Dataset records

# # # # #

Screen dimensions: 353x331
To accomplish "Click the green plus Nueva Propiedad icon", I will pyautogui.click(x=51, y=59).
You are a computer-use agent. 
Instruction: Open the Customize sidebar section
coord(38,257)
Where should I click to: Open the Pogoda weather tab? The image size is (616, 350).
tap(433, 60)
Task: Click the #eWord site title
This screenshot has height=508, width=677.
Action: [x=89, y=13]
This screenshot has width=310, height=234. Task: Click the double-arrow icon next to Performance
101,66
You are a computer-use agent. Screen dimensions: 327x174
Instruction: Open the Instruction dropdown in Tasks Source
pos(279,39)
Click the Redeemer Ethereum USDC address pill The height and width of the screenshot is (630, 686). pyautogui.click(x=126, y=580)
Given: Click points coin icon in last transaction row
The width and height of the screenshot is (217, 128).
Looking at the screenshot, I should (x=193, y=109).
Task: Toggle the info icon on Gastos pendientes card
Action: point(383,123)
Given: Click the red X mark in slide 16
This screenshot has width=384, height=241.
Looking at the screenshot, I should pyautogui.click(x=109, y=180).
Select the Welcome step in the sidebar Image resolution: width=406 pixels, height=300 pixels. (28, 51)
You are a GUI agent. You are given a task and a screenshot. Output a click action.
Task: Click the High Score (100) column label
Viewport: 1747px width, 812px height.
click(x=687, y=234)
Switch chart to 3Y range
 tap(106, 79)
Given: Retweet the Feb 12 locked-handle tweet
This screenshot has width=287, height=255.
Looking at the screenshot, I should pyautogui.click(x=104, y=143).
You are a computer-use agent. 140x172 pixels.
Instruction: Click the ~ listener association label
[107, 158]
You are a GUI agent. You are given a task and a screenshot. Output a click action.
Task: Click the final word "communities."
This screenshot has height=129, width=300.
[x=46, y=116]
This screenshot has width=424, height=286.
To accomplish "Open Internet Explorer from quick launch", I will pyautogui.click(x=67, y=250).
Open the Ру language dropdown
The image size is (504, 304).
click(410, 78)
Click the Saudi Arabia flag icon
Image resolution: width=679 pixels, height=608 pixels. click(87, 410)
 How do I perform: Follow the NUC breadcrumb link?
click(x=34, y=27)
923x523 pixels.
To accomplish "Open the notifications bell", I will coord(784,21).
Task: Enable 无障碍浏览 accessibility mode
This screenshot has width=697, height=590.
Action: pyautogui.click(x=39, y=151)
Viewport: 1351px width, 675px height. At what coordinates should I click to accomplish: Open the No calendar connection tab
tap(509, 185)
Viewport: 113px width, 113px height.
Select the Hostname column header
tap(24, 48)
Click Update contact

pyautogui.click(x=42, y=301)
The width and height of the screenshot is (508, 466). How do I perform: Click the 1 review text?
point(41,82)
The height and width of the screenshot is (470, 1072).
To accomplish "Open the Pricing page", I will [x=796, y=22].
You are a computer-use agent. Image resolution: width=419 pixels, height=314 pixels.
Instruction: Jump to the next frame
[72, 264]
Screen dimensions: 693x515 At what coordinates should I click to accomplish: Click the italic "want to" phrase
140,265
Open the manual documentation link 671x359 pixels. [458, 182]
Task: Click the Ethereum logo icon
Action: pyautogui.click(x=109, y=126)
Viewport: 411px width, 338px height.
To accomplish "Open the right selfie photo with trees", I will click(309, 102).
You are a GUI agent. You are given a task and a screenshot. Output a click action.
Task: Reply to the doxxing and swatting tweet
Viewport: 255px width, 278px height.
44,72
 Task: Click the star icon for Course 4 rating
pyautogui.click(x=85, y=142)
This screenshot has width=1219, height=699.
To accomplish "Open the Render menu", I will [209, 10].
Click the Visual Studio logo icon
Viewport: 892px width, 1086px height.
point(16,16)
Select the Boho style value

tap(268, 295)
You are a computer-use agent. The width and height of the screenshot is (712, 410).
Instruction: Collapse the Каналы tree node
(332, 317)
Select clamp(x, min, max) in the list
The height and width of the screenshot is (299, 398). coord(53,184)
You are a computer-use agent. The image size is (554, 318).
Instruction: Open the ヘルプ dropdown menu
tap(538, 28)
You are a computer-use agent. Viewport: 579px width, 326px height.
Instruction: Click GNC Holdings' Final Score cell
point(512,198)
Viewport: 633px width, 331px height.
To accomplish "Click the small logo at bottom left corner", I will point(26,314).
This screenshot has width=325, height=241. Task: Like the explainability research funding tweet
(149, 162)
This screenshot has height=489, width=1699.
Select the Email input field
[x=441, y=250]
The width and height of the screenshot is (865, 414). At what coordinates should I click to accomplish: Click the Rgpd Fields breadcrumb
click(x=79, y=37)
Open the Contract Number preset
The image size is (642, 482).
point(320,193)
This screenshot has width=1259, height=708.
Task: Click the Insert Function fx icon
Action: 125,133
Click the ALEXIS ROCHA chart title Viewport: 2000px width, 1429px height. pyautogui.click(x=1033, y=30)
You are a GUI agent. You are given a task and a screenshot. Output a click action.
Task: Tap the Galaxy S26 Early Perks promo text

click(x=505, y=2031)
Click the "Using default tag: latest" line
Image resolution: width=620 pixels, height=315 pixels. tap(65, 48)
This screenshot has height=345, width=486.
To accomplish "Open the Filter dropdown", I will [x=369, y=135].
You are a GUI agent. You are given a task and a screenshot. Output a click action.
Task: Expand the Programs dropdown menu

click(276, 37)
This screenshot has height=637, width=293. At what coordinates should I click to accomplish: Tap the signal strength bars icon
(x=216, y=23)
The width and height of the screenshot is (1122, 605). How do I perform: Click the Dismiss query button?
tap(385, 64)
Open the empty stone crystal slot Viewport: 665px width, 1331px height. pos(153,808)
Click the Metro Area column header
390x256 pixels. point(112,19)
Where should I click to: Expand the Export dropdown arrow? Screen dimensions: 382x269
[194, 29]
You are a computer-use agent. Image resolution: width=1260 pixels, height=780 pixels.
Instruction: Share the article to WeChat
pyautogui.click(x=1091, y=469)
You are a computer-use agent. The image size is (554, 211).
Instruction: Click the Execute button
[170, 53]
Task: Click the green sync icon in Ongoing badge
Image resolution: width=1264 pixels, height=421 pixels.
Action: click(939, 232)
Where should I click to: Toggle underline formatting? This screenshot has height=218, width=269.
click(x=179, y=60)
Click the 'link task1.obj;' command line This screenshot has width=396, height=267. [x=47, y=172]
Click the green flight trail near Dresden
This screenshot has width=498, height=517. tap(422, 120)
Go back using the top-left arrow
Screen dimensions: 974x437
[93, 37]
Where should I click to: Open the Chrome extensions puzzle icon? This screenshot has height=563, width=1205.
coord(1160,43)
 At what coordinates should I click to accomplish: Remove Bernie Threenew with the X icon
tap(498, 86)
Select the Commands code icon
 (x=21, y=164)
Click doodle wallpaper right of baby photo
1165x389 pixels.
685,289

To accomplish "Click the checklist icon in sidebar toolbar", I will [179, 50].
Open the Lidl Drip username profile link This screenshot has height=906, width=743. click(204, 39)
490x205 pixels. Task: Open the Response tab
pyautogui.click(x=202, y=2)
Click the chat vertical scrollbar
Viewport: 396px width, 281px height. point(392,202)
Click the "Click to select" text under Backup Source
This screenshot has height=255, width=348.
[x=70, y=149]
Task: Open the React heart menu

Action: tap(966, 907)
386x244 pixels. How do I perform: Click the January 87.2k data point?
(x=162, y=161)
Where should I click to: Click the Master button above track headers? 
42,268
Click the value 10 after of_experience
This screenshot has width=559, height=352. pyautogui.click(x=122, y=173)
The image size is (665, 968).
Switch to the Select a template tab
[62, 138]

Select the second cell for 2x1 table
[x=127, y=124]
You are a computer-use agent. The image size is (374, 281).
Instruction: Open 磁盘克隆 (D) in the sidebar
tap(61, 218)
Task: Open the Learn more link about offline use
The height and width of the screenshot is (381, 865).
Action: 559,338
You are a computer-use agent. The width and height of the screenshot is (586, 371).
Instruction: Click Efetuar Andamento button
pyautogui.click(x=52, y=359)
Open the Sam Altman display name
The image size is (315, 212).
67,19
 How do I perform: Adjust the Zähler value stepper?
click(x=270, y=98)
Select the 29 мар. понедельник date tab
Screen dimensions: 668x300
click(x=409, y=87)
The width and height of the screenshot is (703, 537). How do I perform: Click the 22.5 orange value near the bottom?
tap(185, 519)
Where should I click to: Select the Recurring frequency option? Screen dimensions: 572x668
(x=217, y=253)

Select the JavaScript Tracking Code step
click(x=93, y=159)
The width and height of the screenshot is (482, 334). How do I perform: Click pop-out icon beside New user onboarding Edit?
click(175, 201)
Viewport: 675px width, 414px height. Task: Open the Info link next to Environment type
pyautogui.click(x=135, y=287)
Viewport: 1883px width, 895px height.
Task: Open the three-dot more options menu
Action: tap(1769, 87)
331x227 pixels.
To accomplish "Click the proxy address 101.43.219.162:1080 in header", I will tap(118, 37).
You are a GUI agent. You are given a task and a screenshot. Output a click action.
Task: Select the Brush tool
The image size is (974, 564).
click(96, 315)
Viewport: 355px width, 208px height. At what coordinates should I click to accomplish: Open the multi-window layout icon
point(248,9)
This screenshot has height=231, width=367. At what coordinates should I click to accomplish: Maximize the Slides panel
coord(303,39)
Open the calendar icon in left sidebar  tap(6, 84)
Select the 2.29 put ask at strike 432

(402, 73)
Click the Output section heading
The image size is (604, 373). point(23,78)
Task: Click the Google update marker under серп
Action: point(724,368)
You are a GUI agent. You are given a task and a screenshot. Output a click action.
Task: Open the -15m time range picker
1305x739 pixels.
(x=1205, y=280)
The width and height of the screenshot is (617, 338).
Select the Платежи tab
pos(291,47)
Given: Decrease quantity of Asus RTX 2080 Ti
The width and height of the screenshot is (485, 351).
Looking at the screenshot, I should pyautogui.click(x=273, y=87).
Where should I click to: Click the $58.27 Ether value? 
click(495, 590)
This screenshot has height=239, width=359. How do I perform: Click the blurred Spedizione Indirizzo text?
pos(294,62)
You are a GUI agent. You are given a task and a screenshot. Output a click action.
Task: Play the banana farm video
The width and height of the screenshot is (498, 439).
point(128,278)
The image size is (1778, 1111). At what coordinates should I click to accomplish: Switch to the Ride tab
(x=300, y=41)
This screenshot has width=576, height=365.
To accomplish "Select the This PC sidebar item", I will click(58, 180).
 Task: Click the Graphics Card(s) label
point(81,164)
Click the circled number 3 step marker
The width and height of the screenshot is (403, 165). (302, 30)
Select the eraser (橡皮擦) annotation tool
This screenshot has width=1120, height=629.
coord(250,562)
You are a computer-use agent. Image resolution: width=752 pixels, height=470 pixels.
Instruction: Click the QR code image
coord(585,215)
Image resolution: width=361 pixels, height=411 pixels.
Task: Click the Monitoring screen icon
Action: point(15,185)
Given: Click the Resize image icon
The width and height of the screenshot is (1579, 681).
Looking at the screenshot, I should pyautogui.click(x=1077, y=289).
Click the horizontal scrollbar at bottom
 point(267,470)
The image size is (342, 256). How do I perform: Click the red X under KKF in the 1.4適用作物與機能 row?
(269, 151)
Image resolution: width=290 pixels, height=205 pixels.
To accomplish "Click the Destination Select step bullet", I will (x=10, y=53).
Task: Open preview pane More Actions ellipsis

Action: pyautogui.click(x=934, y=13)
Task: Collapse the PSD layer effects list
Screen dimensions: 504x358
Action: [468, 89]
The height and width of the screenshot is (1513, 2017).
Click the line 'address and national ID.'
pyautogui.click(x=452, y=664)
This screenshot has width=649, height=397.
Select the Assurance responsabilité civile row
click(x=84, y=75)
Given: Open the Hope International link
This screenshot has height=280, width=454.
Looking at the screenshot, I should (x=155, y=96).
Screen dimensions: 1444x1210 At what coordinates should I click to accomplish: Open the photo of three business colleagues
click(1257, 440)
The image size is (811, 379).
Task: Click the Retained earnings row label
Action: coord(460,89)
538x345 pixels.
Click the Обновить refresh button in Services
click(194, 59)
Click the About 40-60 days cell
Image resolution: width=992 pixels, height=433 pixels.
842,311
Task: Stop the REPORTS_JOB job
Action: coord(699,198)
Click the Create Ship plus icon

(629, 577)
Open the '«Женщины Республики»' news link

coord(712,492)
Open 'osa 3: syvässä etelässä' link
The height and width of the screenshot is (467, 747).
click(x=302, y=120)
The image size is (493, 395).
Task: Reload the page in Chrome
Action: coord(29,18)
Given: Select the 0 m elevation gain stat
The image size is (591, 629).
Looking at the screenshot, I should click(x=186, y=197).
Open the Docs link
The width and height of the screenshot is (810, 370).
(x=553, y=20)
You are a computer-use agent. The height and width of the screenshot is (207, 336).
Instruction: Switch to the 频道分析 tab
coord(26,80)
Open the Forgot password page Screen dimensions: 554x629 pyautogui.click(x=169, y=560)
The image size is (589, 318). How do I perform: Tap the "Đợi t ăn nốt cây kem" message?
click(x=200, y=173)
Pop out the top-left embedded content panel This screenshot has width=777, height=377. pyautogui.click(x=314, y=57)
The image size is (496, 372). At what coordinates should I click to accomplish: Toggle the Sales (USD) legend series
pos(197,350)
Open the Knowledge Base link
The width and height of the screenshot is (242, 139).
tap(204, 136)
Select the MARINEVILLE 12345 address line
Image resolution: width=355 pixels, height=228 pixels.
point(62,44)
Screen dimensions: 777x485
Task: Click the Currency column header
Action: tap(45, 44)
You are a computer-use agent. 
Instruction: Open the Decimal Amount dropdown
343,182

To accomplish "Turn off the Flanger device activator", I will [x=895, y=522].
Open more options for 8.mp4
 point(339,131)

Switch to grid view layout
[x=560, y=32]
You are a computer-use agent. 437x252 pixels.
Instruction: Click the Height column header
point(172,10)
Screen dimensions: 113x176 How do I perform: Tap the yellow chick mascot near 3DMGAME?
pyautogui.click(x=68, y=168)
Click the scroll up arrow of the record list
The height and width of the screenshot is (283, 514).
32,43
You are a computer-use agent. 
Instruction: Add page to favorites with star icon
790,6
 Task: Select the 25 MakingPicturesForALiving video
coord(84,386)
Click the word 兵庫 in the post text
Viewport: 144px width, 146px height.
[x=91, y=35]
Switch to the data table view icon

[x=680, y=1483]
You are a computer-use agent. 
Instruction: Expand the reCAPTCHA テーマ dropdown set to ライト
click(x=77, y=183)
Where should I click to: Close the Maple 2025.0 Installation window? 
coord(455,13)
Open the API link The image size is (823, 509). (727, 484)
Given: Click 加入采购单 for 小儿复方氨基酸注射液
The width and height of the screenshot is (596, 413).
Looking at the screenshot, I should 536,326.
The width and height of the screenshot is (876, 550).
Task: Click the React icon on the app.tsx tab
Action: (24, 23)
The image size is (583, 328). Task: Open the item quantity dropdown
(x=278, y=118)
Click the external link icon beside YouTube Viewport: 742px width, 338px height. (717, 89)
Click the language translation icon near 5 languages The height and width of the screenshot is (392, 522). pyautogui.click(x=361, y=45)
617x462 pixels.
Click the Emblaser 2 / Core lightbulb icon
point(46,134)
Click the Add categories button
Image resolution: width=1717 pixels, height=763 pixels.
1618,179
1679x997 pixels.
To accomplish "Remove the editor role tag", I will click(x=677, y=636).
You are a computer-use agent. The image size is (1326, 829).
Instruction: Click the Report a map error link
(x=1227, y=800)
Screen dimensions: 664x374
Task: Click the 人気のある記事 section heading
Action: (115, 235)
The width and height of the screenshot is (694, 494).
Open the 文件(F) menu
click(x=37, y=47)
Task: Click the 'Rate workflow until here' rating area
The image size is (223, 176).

# # # # #

*WORK REQUEST:* Every line above from the line with "Instruction: Click the QR code image" to the line with "Given: Click the Resize image icon", inclusive, must be returned exactly; no other line belongs in the reply.

*ANSWER AREA:*
Instruction: Click the QR code image
coord(585,215)
Image resolution: width=361 pixels, height=411 pixels.
Task: Click the Monitoring screen icon
Action: point(15,185)
Given: Click the Resize image icon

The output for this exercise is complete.